As miR-16 and PDCD4 have been proven to be associated with the inflammatory response (11,27), we examine their effects on inflammatory cytokine expression. Under the stimulation of ox-LDL, macrophages develop into foam cells that modify the production pro-inflammatory factors, such as IL-6 and TNF-α, as well as anti-inflammatory factors, such as IL-10 and TGF-β. Two recent studies demonstrated that IL-10 is suppressed by PDCD4 (11,16). Consistently, in this study, we found that the transfection of cells with miR-16 mimic or PDCD4 siRNA promoted the release and mRNA expression of IL-10, while miR-16 inhibitor exerted the opposite effect. However, the effect of PDCD4 on other inflammatory cytokines is debatable. For instance, the expression of IL-6 has been shown to be blocked by PDCD4 deficiency in the LPS-induced inflammatory response (11), while in another study, IL-6, TNF-α and TGF-β were not significantly altered between ox-LDL-treated macrophages from PDCD4−/−ApoE−/− and PDCD4+/+ApoE−/− mice (16). In this study, transfection of the RAW264.7 cells with miR-16 inhibitor, miR-16 mimic or PDCD4 siRNA was used. Following stimulation with ox-LDL for various periods of time, miR-16 mimic inhibited the release and mRNA expression of IL-6 and TNF-α, which may be partly due to the direct regulation of miR-16 on their mRNA degradation (29). Besides, we also detected similar results in foam cells, which was inconsistent with the previous study (16). Although different cell sources and ox-LDL concentrations were employed, these incongruous results cannot be well explained and require further investigation.

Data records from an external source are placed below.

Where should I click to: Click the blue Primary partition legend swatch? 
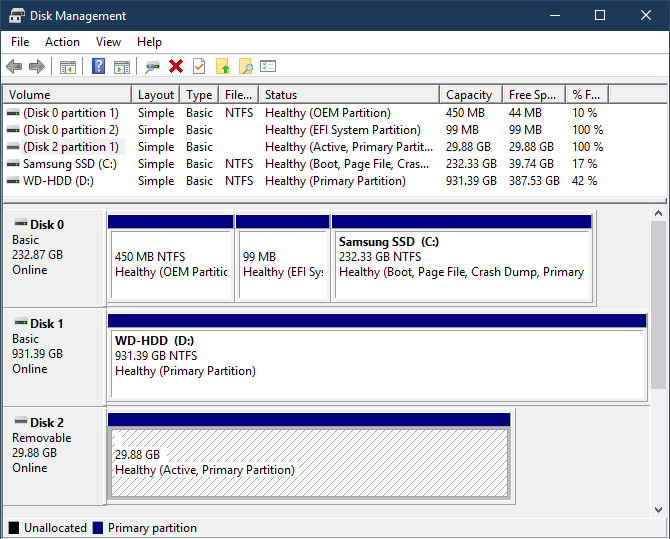[x=98, y=528]
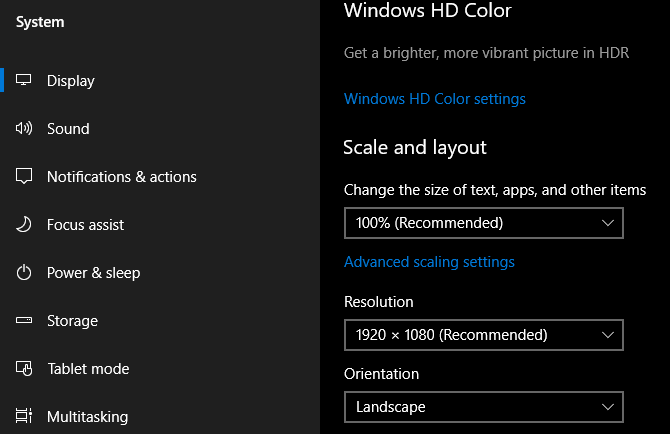Click the Storage drive icon
This screenshot has width=670, height=434.
(x=25, y=321)
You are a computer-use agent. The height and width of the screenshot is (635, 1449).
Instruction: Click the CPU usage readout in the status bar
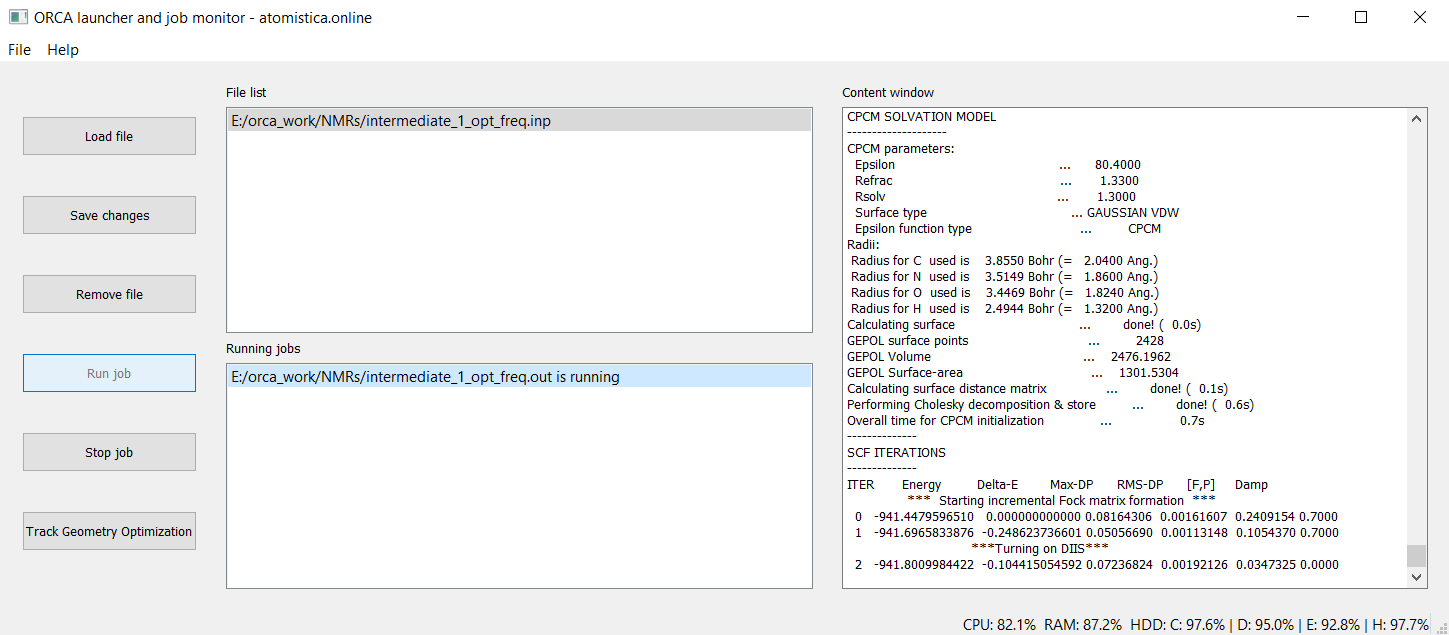(999, 624)
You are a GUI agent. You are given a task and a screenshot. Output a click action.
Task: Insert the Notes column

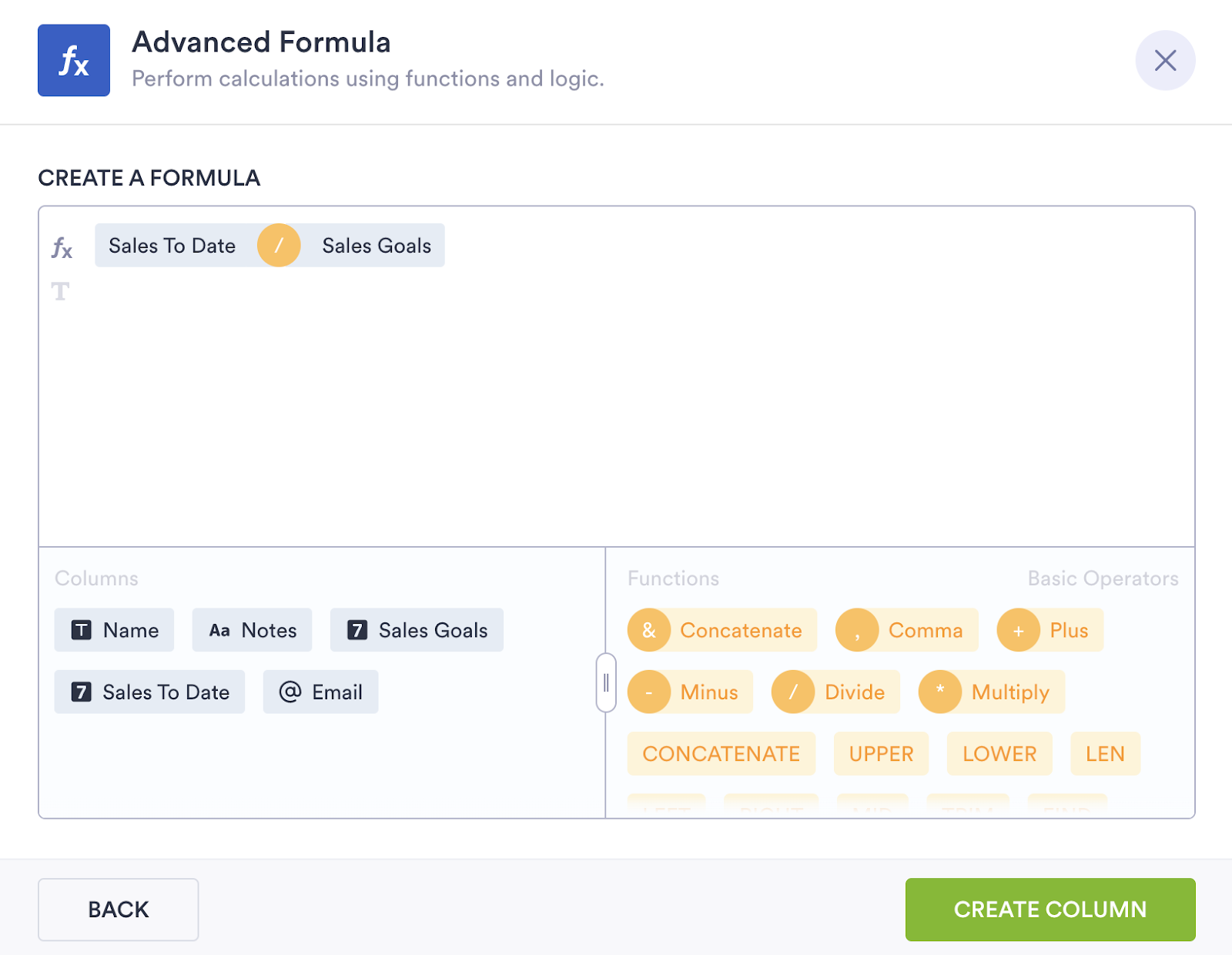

The MAPK pathway has a critical function in inflammatory diseases, including atherosclerosis (30). It has been reported that MAPK signaling contributes to the regulation of pro- and anti-inflammatory cytokines (TNF-α and IL-10) in macrophages by the activation of p38 and JNK (31). Jiang et al found that the induction of IL-10 in mice deficient in PDCD4 was blocked by the inhibition of the p38/ERK-c-Maf pathway (16) Consistently, in the present study, miR-16 markedly increased the phosphorylation of p38 and ERK, suggesting that the p38/ERK-c-Maf pathway may be involved in the miR-16 mediated inflammatory response in atherosclerosis. Besides, miR-16 suppressed the phosphorylation of JNK. JNK MAPK phosphorylation has been well-documented to activate NF-κB, which mediates vascular inflammation in the initiation and progression of atherosclerosis (1). Several miRNAs block or promote the activity or expression of NF-κB in atherosclerosis, such as miR-21 (32), miR-181b (33) and miR-29b (34). In this study, we also presented evidence that miR-16 inhibits the mRNA and protein expression of NF-κB in foam cells derived from ox-LDL-stimulated macrophages. The NF-κB pathway in endothelial cells leads to the elevated expression of downstream pro-inflammatory cytokines, including IL-6 and TNF-α (35). Hence, we assumed that our findings with regard to the effects of miR-16 and PDCD4 on IL-6 and TNF-α are a result of the altered phosphorylation levels of JNK and MAPK, as well as the expression level of NF-κB.

In conclusion, the findings of the present study suggest that miR-16 directly targets PDCD4 to suppress the activation of inflammatory macrophages in atherosclerosis via the MAPK and NF-κB pathways and downstream inflammatory cytokines. Four potential mechanisms of miR-16 are indicated in atherosclerosis: i) the decreased expression of miR-16 upregulates the mRNA level of pro-inflammatory factors by binding to the AREs in their 3′UTR; the decreased expression of miR-16 weakens its translational prevention role on PDCD4, which ii) reduces the IL-10 level by inhibiting the p38/ERK-c-Maf pathway and enhancing the expression of IL-6 and TNF-α by iii) activating NF-κB by JNK MAPK or iv) increasing NF-κB expression. In addition to PDCD4, miR-16 may be used as a potential therapeutic target in the treatment of atherosclerosis.